Rag paper making at Jim Croft’s Old Ways workshop.
It’s generally at your fingertips even in this electronic world often under your nose but is as invisible as a tree in a forest. In fact, it can be made from one. The answer to the implied riddle is Paper. In the hands of Nicholas Basbanes, the wonderfully ubiquitous item has a diverse history that is compelling when connecting points of common and not so common knowledge. Within the pages of On Paper: The Everything of Its Two-Thousand-Year History is many surprises of information making this long and well-documented tale a pleasure to read. Basbanes has the ability to spin a yarn with recorded facts of time and place, along with impressive access–even the CIA at one point. It is an adventure worth pursuing. The volume is for the general reader as well as the scholar. The bibliography is filled with tributaries large and small. Within the text there are also references of people, places and other books to be explored.

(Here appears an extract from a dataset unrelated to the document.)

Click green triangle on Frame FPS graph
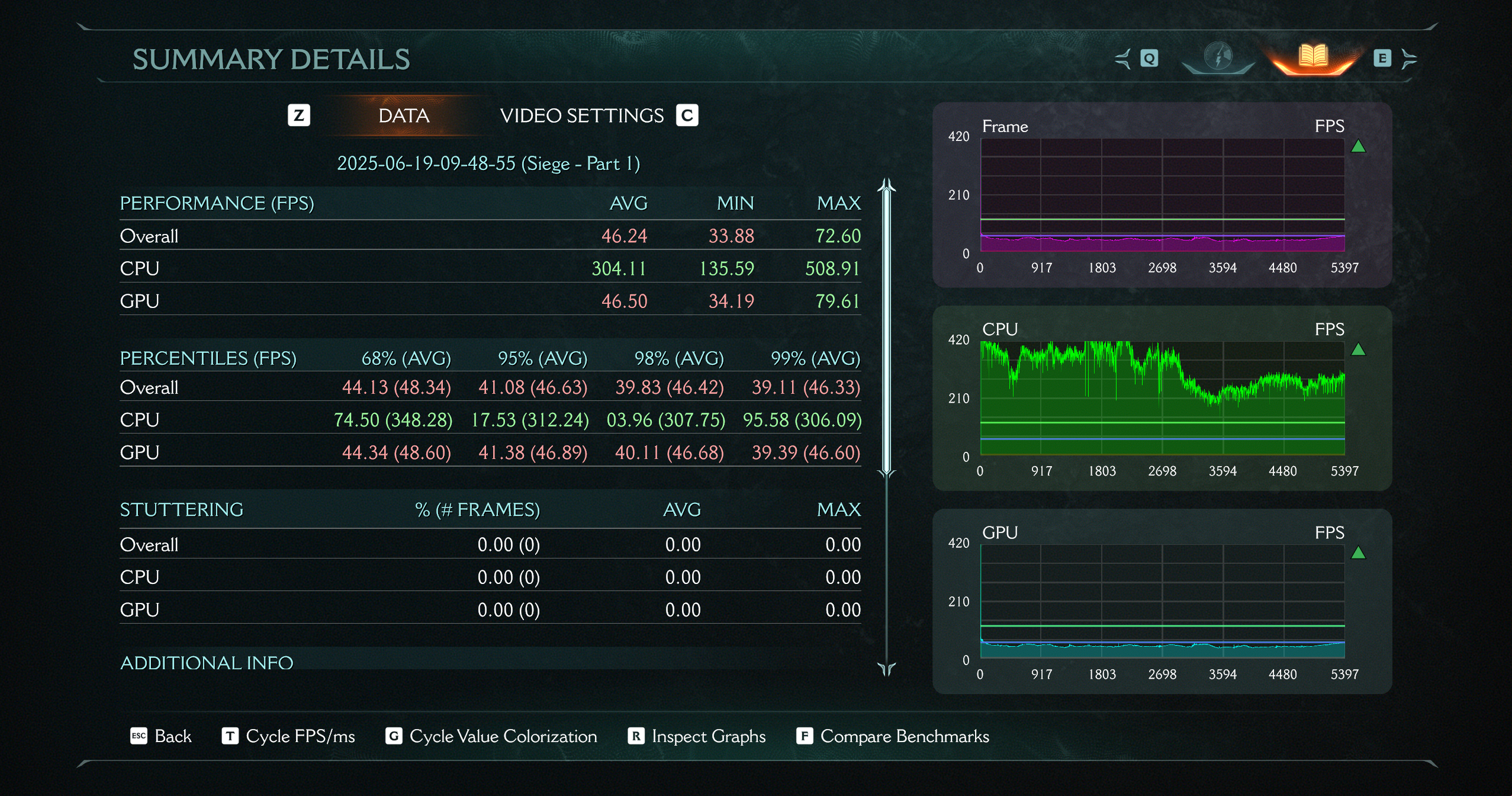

Some have found the inclusion of so many aspects of paper jump parts of the story in an unnecessary way. http://bit.ly/1kw9Py1 If you’re a person who is also fascinated with everything, you won’t be disappointed. You will learn the names and narratives of the important to the pedestrian, forgers to sensitive document purveyors, ending with a 9/11 postscript. This was not a distraction for me but an extraordinary case in point about the incredible journey a piece of paper can have in its ability to charge or change history.